### DIRECTIONS:
**A)** From the passage on stop-gradient clipping, transcribe the text between "where ϕθ(a,s)\phi_\theta(a, s)" and "the clipping computation.", inclusive.
**B)** According to the passage on stop-gradient clipping, why is this implementation particularly suited for RL post-training of LLMs?
**C)** Write the next part of the passage on stop-gradient clipping, starting after its final sentence.

### DOCUMENT SECTION:
----------------------------------------
Fj,t(θ)={1εlif δ<1εl and V~(j)<0 1+εhif δ>1+εh and V~(j)>0 δotherwise\mathcal{F}_{j,t}(\theta) = \begin{cases} 1-\varepsilon_l & \text{if}\ \delta < 1-\varepsilon_l \text{ and }\widetilde{V}^{(j)} < 0 \ 1+\varepsilon_h & \text{if}\ \delta > 1+\varepsilon_h \text{ and }\widetilde{V}^{(j)} > 0 \ \delta & \text{otherwise} \end{cases}

where ϕθ(a,s)\phi_\theta(a, s) is the derivative of the policy logits.

The stop-gradient operator ensures that the forward loss is unchanged with respect to the classical PPO/GRPO computation—guaranteeing equivalent trust-region enforcement in value space—while only modifying the gradient flow through out-of-bound tokens during optimization. This implementation is particularly suited for RL post-training of LLMs, as it requires only local modifications in the RL loss definition—effectively a change in how autograd propagates gradients through the clipping computation.
----------------------------------------
### INFORMATION SHOWN:
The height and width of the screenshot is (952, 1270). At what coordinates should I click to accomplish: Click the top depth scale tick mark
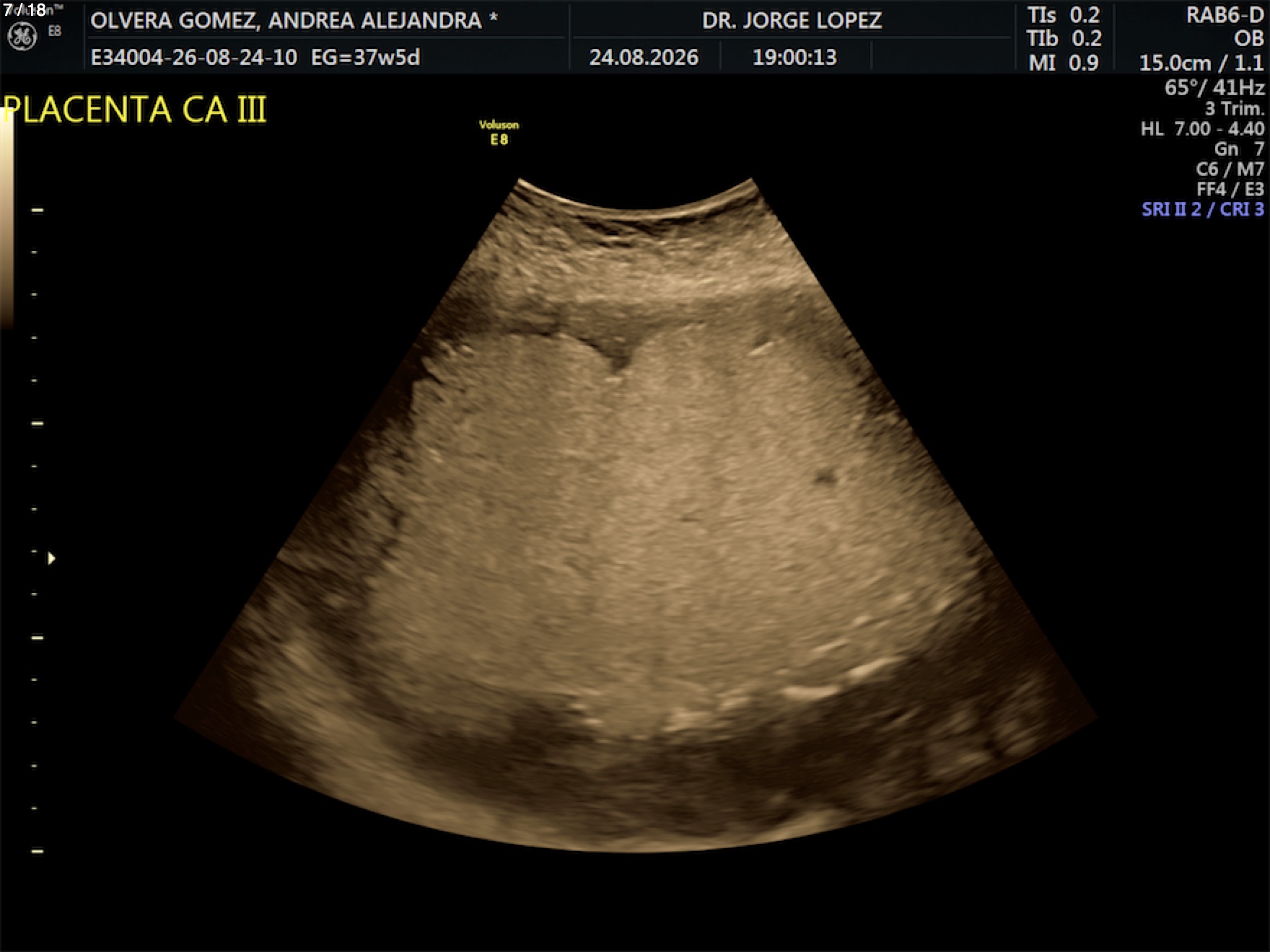pyautogui.click(x=38, y=210)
----------------------------------------
### OUTPUTS FOR THE TASKS:
**A)**
where ϕθ(a,s)\phi_\theta(a, s) is the derivative of the policy logits.

The stop-gradient operator ensures that the forward loss is unchanged with respect to the classical PPO/GRPO computation—guaranteeing equivalent trust-region enforcement in value space—while only modifying the gradient flow through out-of-bound tokens during optimization. This implementation is particularly suited for RL post-training of LLMs, as it requires only local modifications in the RL loss definition—effectively a change in how autograd propagates gradients through the clipping computation.

**B)** It requires only local modifications in the RL loss definition.

**C)**
5. Empirical Results in Klear-Reasoner and Impact on Reasoning

Integrating GPPO into Klear-Reasoner's RL fine-tuning led to measurable improvements in both exploration capacity and correction from negative feedback. Notably:

  • The model achieved 90.5% on AIME 2024, 83.2% on AIME 2025, 66.0% on LiveCodeBench V5, and 58.1% on LiveCodeBench V6 (Su et al., 11 Aug 2025).
  • Iterative ablations showed that models trained with GPPO-based RL demonstrated more robust performance on long-chain tasks and were less susceptible to premature convergence or mode collapse.
  • In the supervised fine-tuning phase, the model benefited from high-quality, but lower-coverage, training data. In combination with GPPO RL, this allowed superior exploration (thanks to retained gradients for exploratory actions) and robust correction (due to preserved feedback from negative samples).

This indicates that GPPO is particularly effective when the learning environment is multimodal, reward landscapes are sparse or skewed, and exploration is otherwise prone to suppression under hard clipping.

6. Broader Theoretical and Algorithmic Context

The concept of preserving gradients at or beyond clipping boundaries is aligned with several recent trends in RL optimization:

  • Gradient-preserving or "soft" clipping variants—using smooth or capped gradients rather than binary truncations—are observed to improve sample efficiency and learning stability (Chen et al., 2022, Markowitz et al., 2023).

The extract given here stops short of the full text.